(Try it)
Set down a true copy of the data, with all pictures left out.

Stored records

• • •

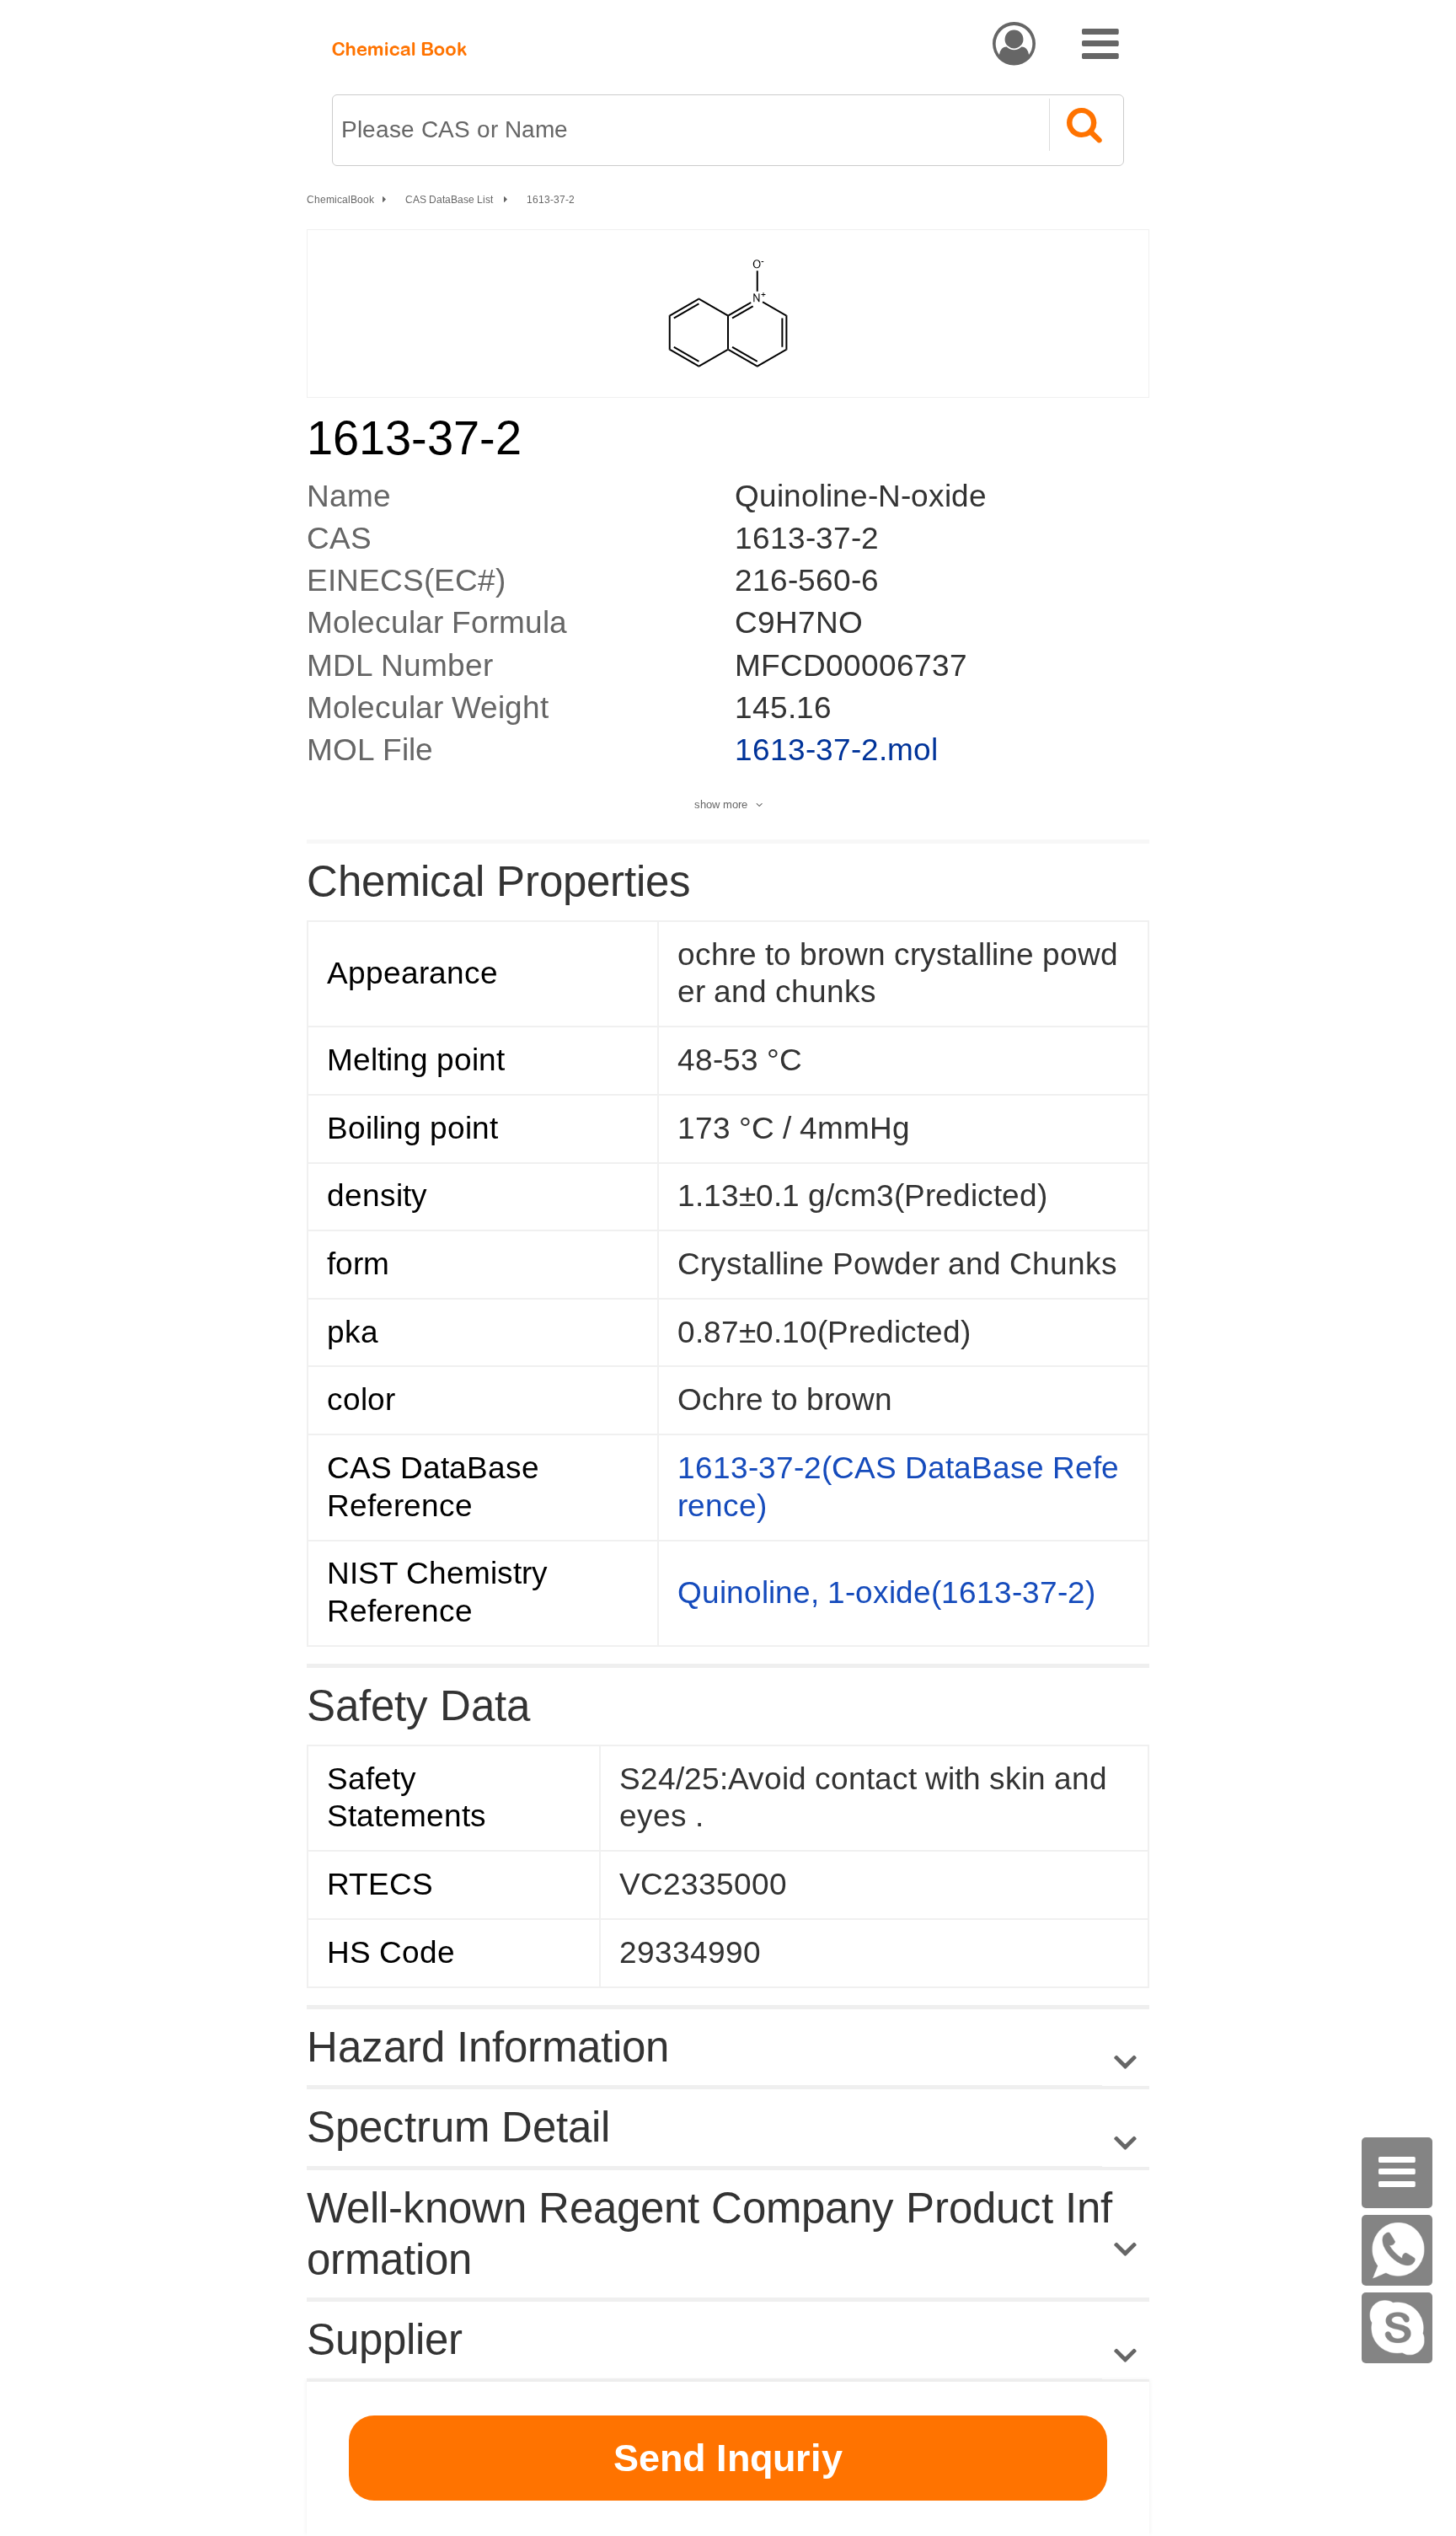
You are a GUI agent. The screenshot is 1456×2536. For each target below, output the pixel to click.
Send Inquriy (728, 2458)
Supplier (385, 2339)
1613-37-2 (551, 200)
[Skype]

• • •

(Answer section)
You are a GUI agent. The screenshot is 1456×2536. For each target below, output the pixel to click.
Send Inquriy (728, 2458)
Supplier (385, 2339)
1613-37-2 (551, 200)
[Skype]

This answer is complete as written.